Lines in the listing under this task are to be copied exactly.
━━━━
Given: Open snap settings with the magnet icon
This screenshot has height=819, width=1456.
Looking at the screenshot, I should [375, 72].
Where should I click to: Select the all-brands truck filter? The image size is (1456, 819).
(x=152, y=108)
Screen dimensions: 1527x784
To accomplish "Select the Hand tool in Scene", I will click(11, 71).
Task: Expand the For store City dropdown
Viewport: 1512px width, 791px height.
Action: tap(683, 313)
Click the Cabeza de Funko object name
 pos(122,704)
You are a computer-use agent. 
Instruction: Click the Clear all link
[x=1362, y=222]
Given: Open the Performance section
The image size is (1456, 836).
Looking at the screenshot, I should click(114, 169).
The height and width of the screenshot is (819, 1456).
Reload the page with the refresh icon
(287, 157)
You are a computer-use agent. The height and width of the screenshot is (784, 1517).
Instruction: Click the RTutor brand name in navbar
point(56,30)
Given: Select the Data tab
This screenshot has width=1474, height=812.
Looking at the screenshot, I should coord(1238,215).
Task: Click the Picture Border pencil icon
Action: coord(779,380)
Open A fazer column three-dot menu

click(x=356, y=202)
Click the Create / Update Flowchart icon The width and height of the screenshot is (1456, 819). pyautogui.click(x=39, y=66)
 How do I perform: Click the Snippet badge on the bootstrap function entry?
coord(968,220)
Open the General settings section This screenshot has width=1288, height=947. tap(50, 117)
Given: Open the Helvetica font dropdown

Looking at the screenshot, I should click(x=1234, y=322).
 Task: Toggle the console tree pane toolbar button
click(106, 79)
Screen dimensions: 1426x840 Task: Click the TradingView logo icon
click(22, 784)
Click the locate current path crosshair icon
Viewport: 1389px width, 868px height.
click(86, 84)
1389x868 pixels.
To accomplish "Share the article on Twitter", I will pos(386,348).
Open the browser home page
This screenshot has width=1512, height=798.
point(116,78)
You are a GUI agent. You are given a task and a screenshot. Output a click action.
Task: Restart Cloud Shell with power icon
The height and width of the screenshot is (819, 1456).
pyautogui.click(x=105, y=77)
━━━━
Exercise result ▸
Given: Open snap settings with the magnet icon
This screenshot has height=819, width=1456.
Looking at the screenshot, I should [375, 72].
Where should I click to: Select the all-brands truck filter? The image size is (1456, 819).
(x=152, y=108)
Screen dimensions: 1527x784
To accomplish "Select the Hand tool in Scene", I will click(11, 71).
Task: Expand the For store City dropdown
Viewport: 1512px width, 791px height.
Action: tap(683, 313)
Click the Cabeza de Funko object name
 pos(122,704)
You are a computer-use agent. 
Instruction: Click the Clear all link
[x=1362, y=222]
Given: Open the Performance section
The image size is (1456, 836).
Looking at the screenshot, I should click(114, 169).
The height and width of the screenshot is (819, 1456).
Reload the page with the refresh icon
(287, 157)
You are a computer-use agent. The height and width of the screenshot is (784, 1517).
Instruction: Click the RTutor brand name in navbar
point(56,30)
Given: Select the Data tab
This screenshot has width=1474, height=812.
Looking at the screenshot, I should coord(1238,215).
Task: Click the Picture Border pencil icon
Action: coord(779,380)
Open A fazer column three-dot menu

click(x=356, y=202)
Click the Create / Update Flowchart icon The width and height of the screenshot is (1456, 819). pyautogui.click(x=39, y=66)
 How do I perform: Click the Snippet badge on the bootstrap function entry?
coord(968,220)
Open the General settings section This screenshot has width=1288, height=947. tap(50, 117)
Given: Open the Helvetica font dropdown

Looking at the screenshot, I should click(x=1234, y=322).
 Task: Toggle the console tree pane toolbar button
click(106, 79)
Screen dimensions: 1426x840 Task: Click the TradingView logo icon
click(22, 784)
Click the locate current path crosshair icon
Viewport: 1389px width, 868px height.
click(86, 84)
1389x868 pixels.
To accomplish "Share the article on Twitter", I will pos(386,348).
Open the browser home page
This screenshot has width=1512, height=798.
point(116,78)
You are a GUI agent. You are given a task and a screenshot. Output a click action.
Task: Restart Cloud Shell with power icon
The height and width of the screenshot is (819, 1456).
pyautogui.click(x=105, y=77)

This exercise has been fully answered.